Now I’d already be fond of Burns because he gives us an excuse to get together once a year and have fun and he gets some of you men into kilts, which is always nice eye candy. But in addition to writing poems in honor of all sorts of women, he wrote a poem in honor of food. And not just fabulous food, which is easy, but to Haggis, of all things.

Hey, when is a man like a Haggis? After a Burns dinner when he’s a stuffed paunch reeking of whisky. Raise your hand if you were worried I was going to reference the stabbing it with a knife and it was going to be all “Trenching your gushing entrails bright”.

Speaking of which, I don’t understand why some people think that a woman’s place is in the kitchen. The place that houses knives and fire.

But back to Burns and his women. I say I’m fond of him, but probably more fond of him because he’s dead and I’m not dating him. Although, who knows, maybe all of his women knew about the others and was okay with it.

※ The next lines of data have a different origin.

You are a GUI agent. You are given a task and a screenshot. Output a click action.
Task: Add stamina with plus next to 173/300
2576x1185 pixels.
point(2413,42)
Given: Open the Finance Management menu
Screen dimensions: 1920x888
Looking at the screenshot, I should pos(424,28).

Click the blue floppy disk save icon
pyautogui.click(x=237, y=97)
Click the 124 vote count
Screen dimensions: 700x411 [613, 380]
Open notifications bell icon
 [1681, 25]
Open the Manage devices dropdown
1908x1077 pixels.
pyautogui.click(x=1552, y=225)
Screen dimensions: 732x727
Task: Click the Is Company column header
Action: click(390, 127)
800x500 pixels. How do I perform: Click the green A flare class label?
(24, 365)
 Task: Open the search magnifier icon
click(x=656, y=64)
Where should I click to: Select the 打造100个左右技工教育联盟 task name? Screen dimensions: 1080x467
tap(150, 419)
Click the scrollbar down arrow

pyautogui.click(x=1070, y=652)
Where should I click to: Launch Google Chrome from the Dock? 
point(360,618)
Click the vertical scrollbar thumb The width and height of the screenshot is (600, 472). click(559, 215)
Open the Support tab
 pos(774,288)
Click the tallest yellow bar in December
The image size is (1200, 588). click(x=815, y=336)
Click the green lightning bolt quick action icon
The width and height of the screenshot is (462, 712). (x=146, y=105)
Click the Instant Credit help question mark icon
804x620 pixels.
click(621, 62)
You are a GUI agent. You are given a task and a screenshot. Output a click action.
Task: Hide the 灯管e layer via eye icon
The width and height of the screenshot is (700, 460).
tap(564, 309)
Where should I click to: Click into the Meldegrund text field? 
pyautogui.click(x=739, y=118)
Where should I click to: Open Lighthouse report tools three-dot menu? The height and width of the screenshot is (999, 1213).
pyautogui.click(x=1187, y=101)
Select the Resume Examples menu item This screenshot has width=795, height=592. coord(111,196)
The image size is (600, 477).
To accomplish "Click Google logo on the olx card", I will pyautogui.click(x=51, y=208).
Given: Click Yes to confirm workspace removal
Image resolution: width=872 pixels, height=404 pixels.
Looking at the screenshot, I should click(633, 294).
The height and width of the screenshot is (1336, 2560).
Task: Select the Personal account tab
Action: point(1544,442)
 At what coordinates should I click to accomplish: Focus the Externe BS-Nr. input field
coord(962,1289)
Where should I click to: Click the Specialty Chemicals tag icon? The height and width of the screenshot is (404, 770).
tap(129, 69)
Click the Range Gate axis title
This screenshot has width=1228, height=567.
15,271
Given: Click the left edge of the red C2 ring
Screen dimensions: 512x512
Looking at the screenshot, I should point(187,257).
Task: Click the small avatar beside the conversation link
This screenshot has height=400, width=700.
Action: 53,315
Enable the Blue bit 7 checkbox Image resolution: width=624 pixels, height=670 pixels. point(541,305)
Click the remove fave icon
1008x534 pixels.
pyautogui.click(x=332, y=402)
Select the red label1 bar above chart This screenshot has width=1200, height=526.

After all, he wrote:

Let not Woman e’er complain of inconstancy in love;
Let not woman e’er complain - fickle Man is apt to rove.
Look abroad through Nature’s range, Nature’s might law is change…
Mark the winds and mark the skies, oceans ebb and oceans flow
Sun and Moon but set to rise, round and round the seasons go
Why ask then of Silly Man to oppose great nature’s plan
We be constant while we can.

Oooh, I can’t help it, it’s nature’s way!

Yeah, that sort of makes me feel stabby again. But wait, let’s talk about nature for a minute, Rabbie. I mean, you’ve got black widow spiders where the female regularly eats the male after copulation. Heck, most spiders worth this way, although some male spiders are smart enough to bring a little packet of food, tide her over, keep her from being hangry. (Valentine’s Day is coming, gentlemen, so if you haven’t ordered your mate a packet of lovely chocolates, word to the wise, be a smart little spiderboy)

And praying mantis. Once they’re done...sometimes not even finished...munch, she’ll just eat his head while his poor little body keeps going. Although actually, true fact, they only do that if they’re being observed by a human, and rarely in the wild. Can you imagine, a mantis says to her partner “oooh, there’s that damn peeping tom entomologist again. I have an idea, this is going to be great, he’s totally going to freak out, let’s just start doing it and then I’m going to...oh, just roll with it, it’s going to be hysterical, I can’t wait to see the look on his face.”

Even Octopus females will often eat a couple of the male’s arms, sometimes just dragging the poor dude off to her cave like a female Blackbeard.

Komodo dragons don’t even need a male, they can fertilize their own damn eggs, thank you very much.

Topi antelope only come into heat one day a year and on that day, the female becomes extremely aggressive and spend 24 hours hounding all of the males in the area into exhaustion.

Female anglerfish are much bigger than the males which are just inches long. The male finds a female, attaches himself to her body and then just atrophies until all that’s left are his sex organs hanging off her that she uses whenever she wants fertilized eggs.

Sorry, clearly I’m enjoying this too much. And poor Rabbie didn’t have the benefit of Animal Planet and the internet, otherwise he never would have leaned that hard on Nature’s Plan.

Look, the man was a fine poet. “I never had the least thought or inclination of turning poet until I got heartily in love. Then rhyme and song became the spontaneous language of my heart.”

We may not be poets at this table, but we know love. And tonight we honor a man who gave us such wonderful words, and toast to the men in our lives who have brought so much love into our hearts. To Burns and the laddies!